|Protein-Energy Interactions (IDECG, 1991, 437 p.)|
|The metabolic basis of amino acid requirements|
The consequence of specific human needs for IAAs should be variable utilisation of dietary protein sources according to their IAA content. However, in contrast to studies in laboratory animals, in which it is easy to demonstrate differences in the biological value of proteins in relation to their amino acid content and chemical score, in humans this is extraordinarily difficult (MILLWARD) et al., 1989).

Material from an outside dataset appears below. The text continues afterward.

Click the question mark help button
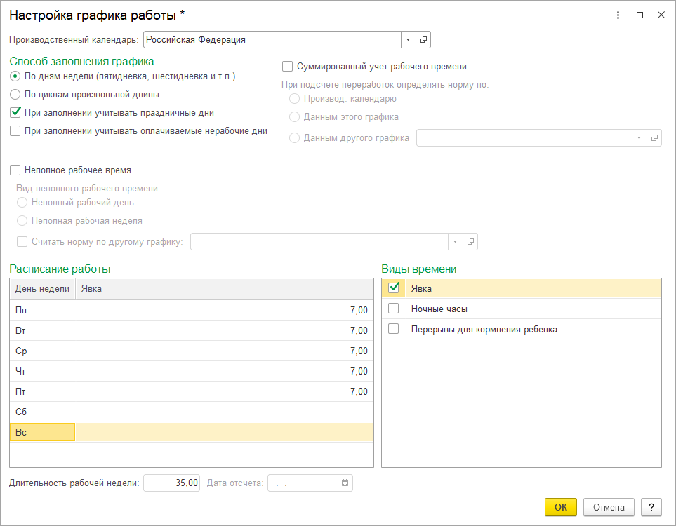This screenshot has height=526, width=676. [651, 507]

While differences between protein sources have been reported in N-balance studies in young adults (e.g., biological values of 0.27 for wheat compared with 0.51 for beef; YOUNG et al., 1975), when the calculated bv of several proteins, measured in separate studies, is examined together, the differences between wheat gluten, and other proteins and mixed diets are much less apparent. This is because of the lack of reproducibility between studies with the same protein.

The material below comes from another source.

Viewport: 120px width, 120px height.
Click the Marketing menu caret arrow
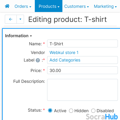coord(116,7)
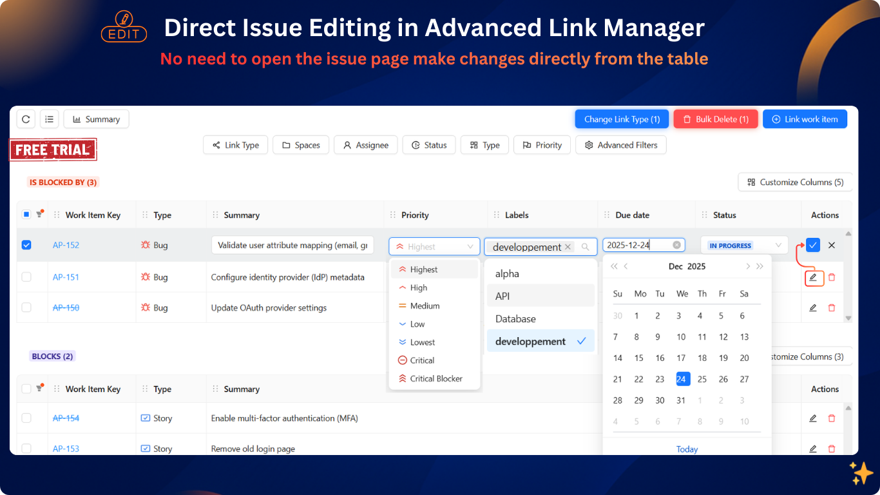
Task: Delete AP-150 using its trash icon
Action: click(x=830, y=307)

Within individual studies, inter-individual variability is very marked, with biological values often associated with CVs of 15-20% (e.g., YOUNG et al., 1973), and even 50% (YOUNG et al., 1975). The combination of within-study varability and poor reproducibility between trials means that statistical analysis of the data is well nigh impossible. RAND et al., (1981) calculated the size of the experimental groups necessary to provide significant differences in biological value between proteins with the variability observed in the balance trials done at MIT. They showed that, unless biological values differ by the order of 50%, significant differences cannot be demonstrated without unrealistic numbers of subjects (e.g., 21 subjects needed to discriminate between proteins which differ in their bv by 15% with a beta error of 50%). To reduce the error to a more acceptable 10%, 54 subjects would be needed, and such trials are not feasible.
So it is not always easy in human studies to demonstrate differences between proteins. However, when we can, as with wheat gluten for example, we have to be clear what such results mean. With wheat gluten we assume from animal studies that it is lysine-deficient, but we can only prove that with lysine supplementation studies.

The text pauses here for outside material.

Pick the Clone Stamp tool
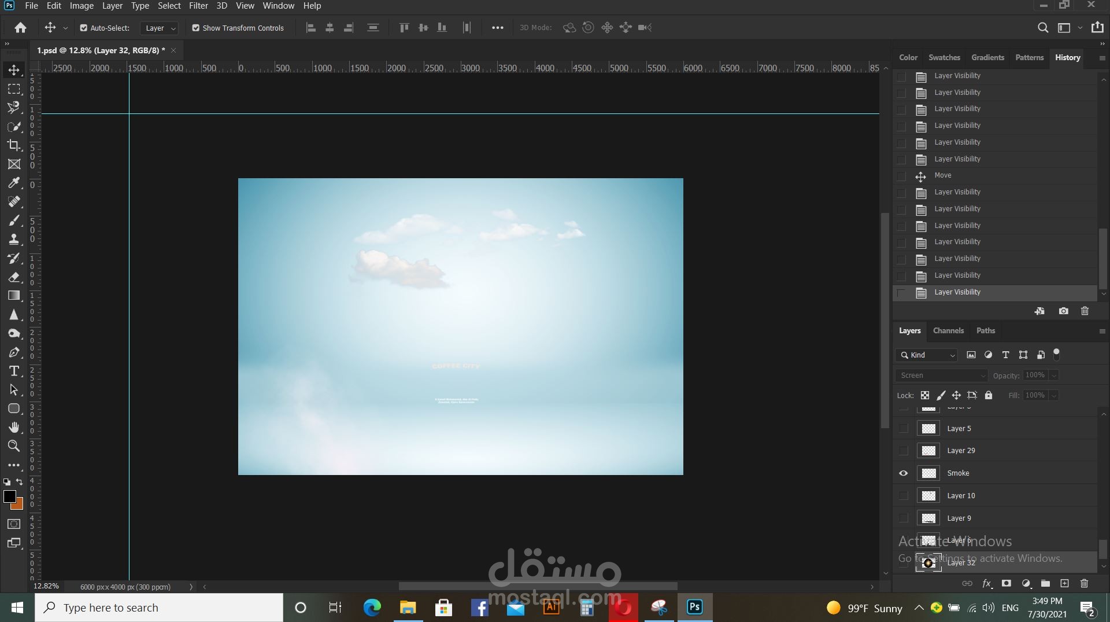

In fact, lysine supplementation studies have not in general demonstrated marked improvements of wheat gluten utilisation (VAGHEFI et al., 1974), and if we are to be truly rigorous in our critique, then we have little unequivocal evidence that wheat gluten is lysine-limited for humans.
The most comprehensive study in the literature is the MIT study (SCRIMSHAW and YOUNG, 1973). In response to lysine supplementation of wheat gluten-based diets, fed at two levels of protein and two levels of energy, there were small reductions (2.9-7.7%) in urea excretion which, although significant on a paired basis, were remarkably small responses if lysine content does limit wheat gluten utilisation. Indeed, the responses were so small that they can be explained as a consequence of the experimental design. In the nitrogen balance studies, lysine supplementation was evaluated in individuals after they had been fed the unsupplemented diet. Since nitrogen balance improves with time due to adaptation (RAND et al., 1985), the small improvement of nitrogen balance with the lysine supplementation may have been such an improvement with time. In my view, the assumption that wheat gluten is lysine-limited in human diets is unproven. Specific examination of the nitrogen balance response to lysine supplementation of wheat-based diets in young children failed to show any response (REDDY, 1971). Furthermore, examinations of nitrogen balance responses in several studies of children fed mixed vegetarian diets (TORUN, YOUNG and RAND, 1981), did not indicate that dietary protein quality was a determinant of nitrogen balance. However, as already indicated in the comments relating to studies such as those shown in Figure 1, part of the problem relates to our limited ability to understand nitrogen balance.